The positions articulated in this anthology are vastly different, crossing generational, geographical, and theoretical borders, and in this sense we are aiming to encourage dialogue by proximity but also to suggest a looking-outwards; not so much towards other individual poets but towards other poetics and ways of being in the world. In this spirit some of the pieces included here advocate different ways of listening. Kateri Akiwenzie-Damm and Christine Stewart emphasize the importance of listening for a politics of decolonization in the settler-colonial state of Canada; Maria Damon, speaking of her position as a critic, modestly characterizes herself as the “cheerleader,” the “friend of poets,” the “poetry-enabler”; Sean Bonney and Stephen Collis discuss the difficulties of listening to the cacophony of voices present in a collective, and the dangers of privileging the poet-subject who imagines s/he might speak for, rather than with, the otherwise excluded subject who is wrongly perceived as “voiceless.” For many of the poets in this book, listening is a political practice that moves away from the individuating compulsions of singular authorship and towards modes of collectivity, perhaps to imagine what a collective subjectivity might mean. For all its difference, the work collected here is also testament to a widespread interest in the relation between poetry and social change, or between poetry and revolution, even as the latter may involve an assertion that poetry cannot do the same work as a gathering of bodies at a protest or a riot.
It is also my hope that these conversations, statements, interviews, essays, and poems provide some examples from which we might think again about the troubled relation between art and labour, about the poem’s social immersion, about the problems that arise when we demand that any artwork magically de-commoditize itself in the service of social critique, to speak as some omniscient subject, as it were. One thing this book implicitly turns away from, for example, is the investment in an elitist revival — as opposed to more invitational citation — of previous arts-world discourse (Surrealism, Dadaism, Conceptualism, etc.) and the right to some sort of purely aesthetic form of confrontation that strives to resegregate art from other political concerns.1
We were always aware of that perennial problem specific to the anthology genre: that our selections were in some sense arbitrary. Whether they were the result of a particular pull or, indeed, a resistance to such a pull, they were selections made from within the confines of our own limited purview. We know such acknowledgements are insufficient; especially in the context of an Anglophone sphere of contemporary poetry still so dogged by a cultural elitism that is always finally rooted in the racist and sexist structures upon which capitalism depends. Nevertheless, we’ve tried to avoid the tyranny of canonicity and overdetermined categorizations particular to “educational” anthologies, and to arrange a disparate and in that sense atypical collection of voices not without its own set of internal contradictions and tensions in the pages that follow. Fred’s longstanding commitment and attentiveness to poetry in Canada and the U.S. have been invaluable in this process.

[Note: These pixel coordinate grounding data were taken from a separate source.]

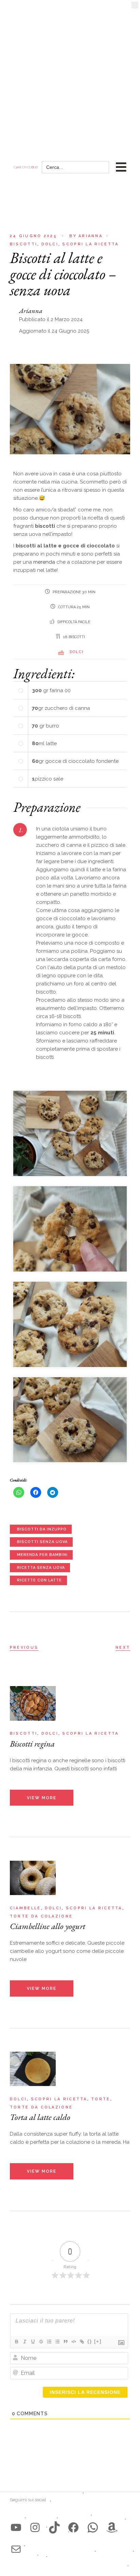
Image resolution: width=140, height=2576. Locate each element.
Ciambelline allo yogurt (47, 1926)
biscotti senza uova (42, 1542)
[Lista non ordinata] (57, 2341)
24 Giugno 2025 (33, 236)
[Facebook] (73, 2527)
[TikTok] (54, 2527)
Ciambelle (25, 1908)
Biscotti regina (32, 1743)
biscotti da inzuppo (42, 1529)
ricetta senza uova (41, 1567)
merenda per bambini (42, 1555)
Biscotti (23, 244)
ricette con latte (39, 1580)
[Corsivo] (24, 2341)
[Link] (81, 2341)
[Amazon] (112, 2527)
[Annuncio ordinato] (49, 2341)
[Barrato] (41, 2341)
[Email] (16, 2549)
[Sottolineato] (33, 2341)
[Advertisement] (70, 73)
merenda (44, 562)
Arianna (86, 236)
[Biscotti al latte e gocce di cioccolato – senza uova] (70, 1133)
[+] (98, 2341)
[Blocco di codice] (73, 2341)
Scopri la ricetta (90, 244)
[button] (135, 7)
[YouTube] (16, 2527)
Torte (100, 2099)
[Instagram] (35, 2527)
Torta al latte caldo (40, 2116)
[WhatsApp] (93, 2527)
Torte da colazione (41, 1916)
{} (89, 2341)
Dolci (50, 244)
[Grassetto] (16, 2341)
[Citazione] (65, 2341)
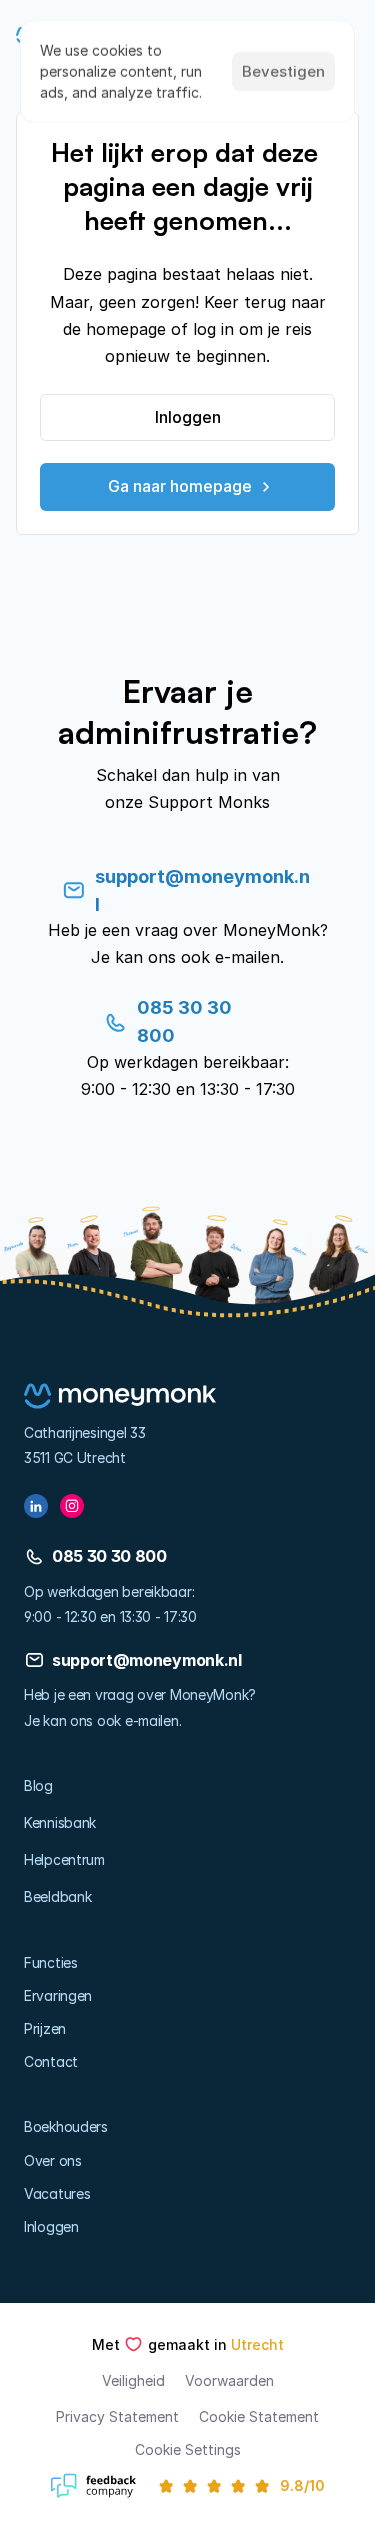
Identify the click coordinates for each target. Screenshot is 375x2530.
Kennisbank (60, 1822)
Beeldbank (57, 1896)
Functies (51, 1962)
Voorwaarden (229, 2380)
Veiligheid (133, 2380)
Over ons (53, 2160)
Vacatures (57, 2193)
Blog (38, 1785)
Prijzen (45, 2028)
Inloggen (51, 2226)
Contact (51, 2061)
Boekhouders (66, 2126)
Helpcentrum (64, 1859)
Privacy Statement (117, 2416)
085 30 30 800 (109, 1556)
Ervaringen (58, 1995)
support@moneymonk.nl (147, 1660)
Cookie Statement (259, 2416)
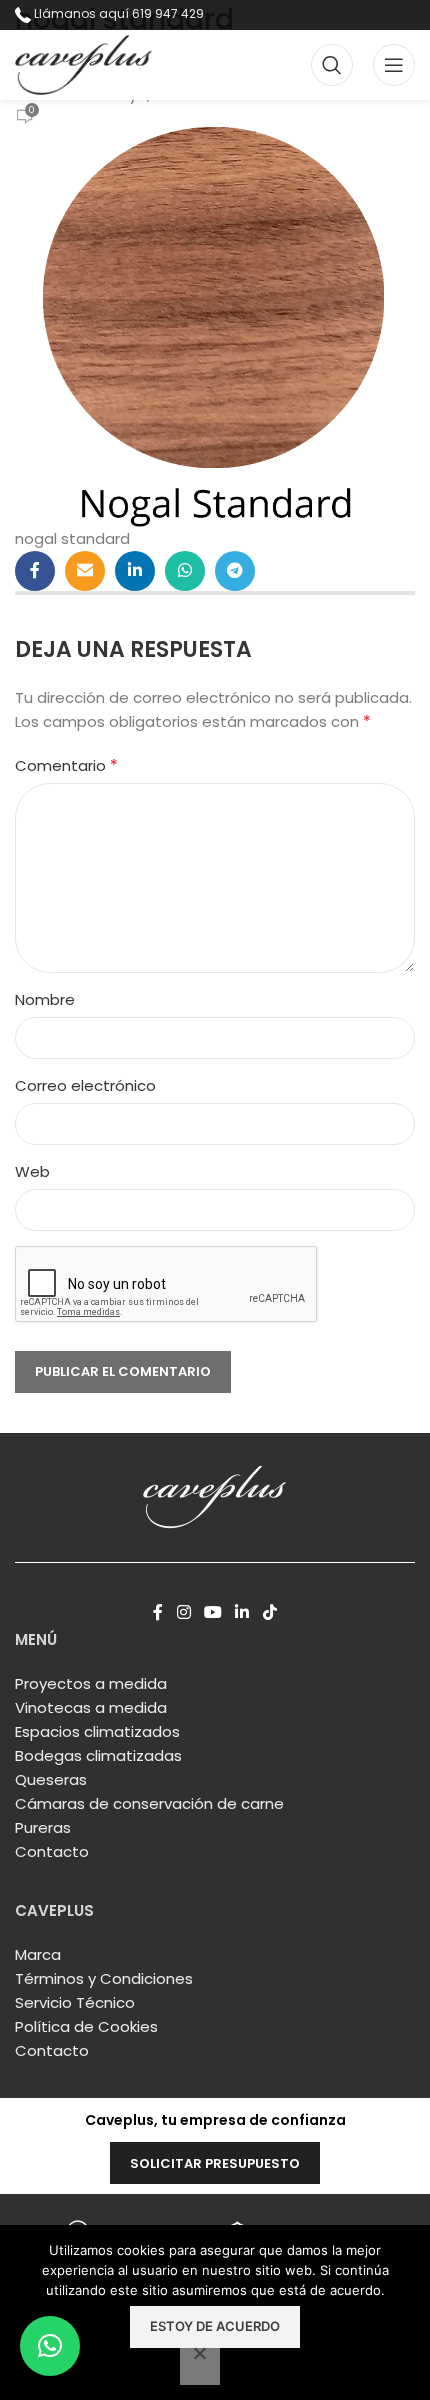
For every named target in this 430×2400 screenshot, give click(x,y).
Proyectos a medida (91, 1683)
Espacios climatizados (97, 1731)
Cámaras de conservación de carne (149, 1803)
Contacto (52, 1851)
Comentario (66, 765)
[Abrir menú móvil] (394, 65)
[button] (50, 2346)
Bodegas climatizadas (98, 1755)
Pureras (43, 1827)
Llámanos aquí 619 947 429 (119, 13)
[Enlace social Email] (85, 571)
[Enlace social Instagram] (183, 1612)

This book has been assembled, mainly, from Vancouver: a city situated on the unceded Coast Salish Territories of the Musqueam, Squamish, Tsleil-Waututh, and Stó:lō First Nations. Coast Salish peoples are among the most violently displaced by colonization, yet their struggles as part of Idle No More and the revolutionary Rising Tide — protest movements against the Canadian petro-state’s disregard for fundamental Indigenous rights and against oil pipeline expansions — are testament to their historical commitment to decolonization, and as an uninvited guest on this land I would like to acknowledge my multifaceted indebtedness to the Coast Salish peoples.
Amy De’Ath
Vancouver, Canada
Coast Salish Territories
May 2014
1 I am indebted to Joseph Giardini, whose astute insights in our ongoing conversations about politics and aesthetics inflect my phrasing here.